■ WORK REQUIRED
Turn the data below into a numbered list, one line per item, and drop the blank lines.

[Rows on where targets show up]
....
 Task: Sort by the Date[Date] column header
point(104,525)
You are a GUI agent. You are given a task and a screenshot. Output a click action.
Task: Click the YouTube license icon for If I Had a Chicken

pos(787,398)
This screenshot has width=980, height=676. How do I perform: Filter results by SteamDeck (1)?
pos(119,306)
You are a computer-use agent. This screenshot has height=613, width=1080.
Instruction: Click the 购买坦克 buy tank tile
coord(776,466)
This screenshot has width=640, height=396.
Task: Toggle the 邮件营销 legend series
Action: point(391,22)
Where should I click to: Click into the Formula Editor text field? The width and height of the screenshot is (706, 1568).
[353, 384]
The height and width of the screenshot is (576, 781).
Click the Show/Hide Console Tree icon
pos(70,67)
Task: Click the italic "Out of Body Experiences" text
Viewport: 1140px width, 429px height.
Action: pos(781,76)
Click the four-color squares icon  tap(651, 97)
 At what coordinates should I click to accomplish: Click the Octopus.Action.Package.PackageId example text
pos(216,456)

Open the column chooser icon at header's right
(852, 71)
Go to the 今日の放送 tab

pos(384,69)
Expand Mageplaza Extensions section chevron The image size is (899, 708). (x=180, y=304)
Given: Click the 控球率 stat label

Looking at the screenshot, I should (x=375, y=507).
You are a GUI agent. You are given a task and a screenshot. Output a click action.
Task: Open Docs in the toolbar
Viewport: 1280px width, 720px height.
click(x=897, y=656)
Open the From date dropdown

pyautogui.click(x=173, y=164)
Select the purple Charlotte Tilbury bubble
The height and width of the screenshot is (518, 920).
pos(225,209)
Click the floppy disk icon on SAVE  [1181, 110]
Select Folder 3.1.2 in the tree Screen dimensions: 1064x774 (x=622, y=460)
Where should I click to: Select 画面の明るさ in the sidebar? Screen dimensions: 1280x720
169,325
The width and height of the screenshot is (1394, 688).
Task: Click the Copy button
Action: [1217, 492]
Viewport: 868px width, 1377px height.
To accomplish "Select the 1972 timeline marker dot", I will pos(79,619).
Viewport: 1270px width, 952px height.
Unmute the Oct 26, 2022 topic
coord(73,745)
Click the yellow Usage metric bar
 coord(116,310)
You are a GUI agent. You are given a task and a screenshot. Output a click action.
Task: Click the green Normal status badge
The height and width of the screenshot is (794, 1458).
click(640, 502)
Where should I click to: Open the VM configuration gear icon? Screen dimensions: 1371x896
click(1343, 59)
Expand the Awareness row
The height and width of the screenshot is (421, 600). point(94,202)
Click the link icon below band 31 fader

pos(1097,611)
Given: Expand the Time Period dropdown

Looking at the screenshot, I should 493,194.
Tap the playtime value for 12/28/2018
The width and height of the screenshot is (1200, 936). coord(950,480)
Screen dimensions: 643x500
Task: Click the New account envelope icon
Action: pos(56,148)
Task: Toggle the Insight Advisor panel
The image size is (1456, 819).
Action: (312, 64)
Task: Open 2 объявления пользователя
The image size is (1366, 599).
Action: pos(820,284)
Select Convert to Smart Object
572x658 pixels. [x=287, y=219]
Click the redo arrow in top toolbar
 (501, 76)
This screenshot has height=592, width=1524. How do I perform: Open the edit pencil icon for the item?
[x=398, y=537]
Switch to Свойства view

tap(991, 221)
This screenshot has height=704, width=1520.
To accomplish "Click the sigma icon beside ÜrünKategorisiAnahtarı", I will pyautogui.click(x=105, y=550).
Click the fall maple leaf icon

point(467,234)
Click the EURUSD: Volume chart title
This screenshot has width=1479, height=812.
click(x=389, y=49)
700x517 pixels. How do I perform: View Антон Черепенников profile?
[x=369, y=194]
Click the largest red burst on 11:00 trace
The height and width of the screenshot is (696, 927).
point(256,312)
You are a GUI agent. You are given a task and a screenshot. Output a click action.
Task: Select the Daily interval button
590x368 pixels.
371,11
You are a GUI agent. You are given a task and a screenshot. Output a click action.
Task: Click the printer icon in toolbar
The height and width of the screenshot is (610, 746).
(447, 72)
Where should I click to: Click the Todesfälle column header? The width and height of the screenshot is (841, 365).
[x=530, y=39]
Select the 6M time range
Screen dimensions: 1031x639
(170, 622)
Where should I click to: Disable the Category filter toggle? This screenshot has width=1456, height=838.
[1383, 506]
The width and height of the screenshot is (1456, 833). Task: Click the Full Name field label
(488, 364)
....
■ COMPLETED EXERCISE
1.  Task: Sort by the Date[Date] column header
2. point(104,525)
3. You are a GUI agent. You are given a task and a screenshot. Output a click action.
4. Task: Click the YouTube license icon for If I Had a Chicken
5. pos(787,398)
6. This screenshot has width=980, height=676. How do I perform: Filter results by SteamDeck (1)?
7. pos(119,306)
8. You are a computer-use agent. This screenshot has height=613, width=1080.
9. Instruction: Click the 购买坦克 buy tank tile
10. coord(776,466)
11. This screenshot has width=640, height=396.
12. Task: Toggle the 邮件营销 legend series
13. Action: point(391,22)
14. Where should I click to: Click into the Formula Editor text field? The width and height of the screenshot is (706, 1568).
15. [353, 384]
16. The height and width of the screenshot is (576, 781).
17. Click the Show/Hide Console Tree icon
18. pos(70,67)
19. Task: Click the italic "Out of Body Experiences" text
20. Viewport: 1140px width, 429px height.
21. Action: pos(781,76)
22. Click the four-color squares icon  tap(651, 97)
23.  At what coordinates should I click to accomplish: Click the Octopus.Action.Package.PackageId example text
24. pos(216,456)
25. Open the column chooser icon at header's right
26. (852, 71)
27. Go to the 今日の放送 tab
28. pos(384,69)
29. Expand Mageplaza Extensions section chevron The image size is (899, 708). (x=180, y=304)
30. Given: Click the 控球率 stat label
31. Looking at the screenshot, I should (x=375, y=507).
32. You are a GUI agent. You are given a task and a screenshot. Output a click action.
33. Task: Open Docs in the toolbar
34. Viewport: 1280px width, 720px height.
35. click(x=897, y=656)
36. Open the From date dropdown
37. pyautogui.click(x=173, y=164)
38. Select the purple Charlotte Tilbury bubble
39. The height and width of the screenshot is (518, 920).
40. pos(225,209)
41. Click the floppy disk icon on SAVE  [1181, 110]
42. Select Folder 3.1.2 in the tree Screen dimensions: 1064x774 (x=622, y=460)
43. Where should I click to: Select 画面の明るさ in the sidebar? Screen dimensions: 1280x720
44. 169,325
45. The width and height of the screenshot is (1394, 688).
46. Task: Click the Copy button
47. Action: [1217, 492]
48. Viewport: 868px width, 1377px height.
49. To accomplish "Select the 1972 timeline marker dot", I will pos(79,619).
50. Viewport: 1270px width, 952px height.
51. Unmute the Oct 26, 2022 topic
52. coord(73,745)
53. Click the yellow Usage metric bar
54.  coord(116,310)
55. You are a GUI agent. You are given a task and a screenshot. Output a click action.
56. Task: Click the green Normal status badge
57. The height and width of the screenshot is (794, 1458).
58. click(640, 502)
59. Where should I click to: Open the VM configuration gear icon? Screen dimensions: 1371x896
60. click(1343, 59)
61. Expand the Awareness row
62. The height and width of the screenshot is (421, 600). point(94,202)
63. Click the link icon below band 31 fader
64. pos(1097,611)
65. Given: Expand the Time Period dropdown
66. Looking at the screenshot, I should 493,194.
67. Tap the playtime value for 12/28/2018
68. The width and height of the screenshot is (1200, 936). coord(950,480)
69. Screen dimensions: 643x500
70. Task: Click the New account envelope icon
71. Action: pos(56,148)
72. Task: Toggle the Insight Advisor panel
73. The image size is (1456, 819).
74. Action: (312, 64)
75. Task: Open 2 объявления пользователя
76. The image size is (1366, 599).
77. Action: pos(820,284)
78. Select Convert to Smart Object
79. 572x658 pixels. [x=287, y=219]
80. Click the redo arrow in top toolbar
81.  (501, 76)
82. This screenshot has height=592, width=1524. How do I perform: Open the edit pencil icon for the item?
83. [x=398, y=537]
84. Switch to Свойства view
85. tap(991, 221)
86. This screenshot has height=704, width=1520.
87. To accomplish "Click the sigma icon beside ÜrünKategorisiAnahtarı", I will pyautogui.click(x=105, y=550).
88. Click the fall maple leaf icon
89. point(467,234)
90. Click the EURUSD: Volume chart title
91. This screenshot has width=1479, height=812.
92. click(x=389, y=49)
93. 700x517 pixels. How do I perform: View Антон Черепенников profile?
94. [x=369, y=194]
95. Click the largest red burst on 11:00 trace
96. The height and width of the screenshot is (696, 927).
97. point(256,312)
98. You are a GUI agent. You are given a task and a screenshot. Output a click action.
99. Task: Select the Daily interval button
100. 590x368 pixels.
101. 371,11
102. You are a GUI agent. You are given a task and a screenshot. Output a click action.
103. Task: Click the printer icon in toolbar
104. The height and width of the screenshot is (610, 746).
105. (447, 72)
106. Where should I click to: Click the Todesfälle column header? The width and height of the screenshot is (841, 365).
107. [x=530, y=39]
108. Select the 6M time range
109. Screen dimensions: 1031x639
110. (170, 622)
111. Where should I click to: Disable the Category filter toggle? This screenshot has width=1456, height=838.
112. [1383, 506]
113. The width and height of the screenshot is (1456, 833). Task: Click the Full Name field label
114. (488, 364)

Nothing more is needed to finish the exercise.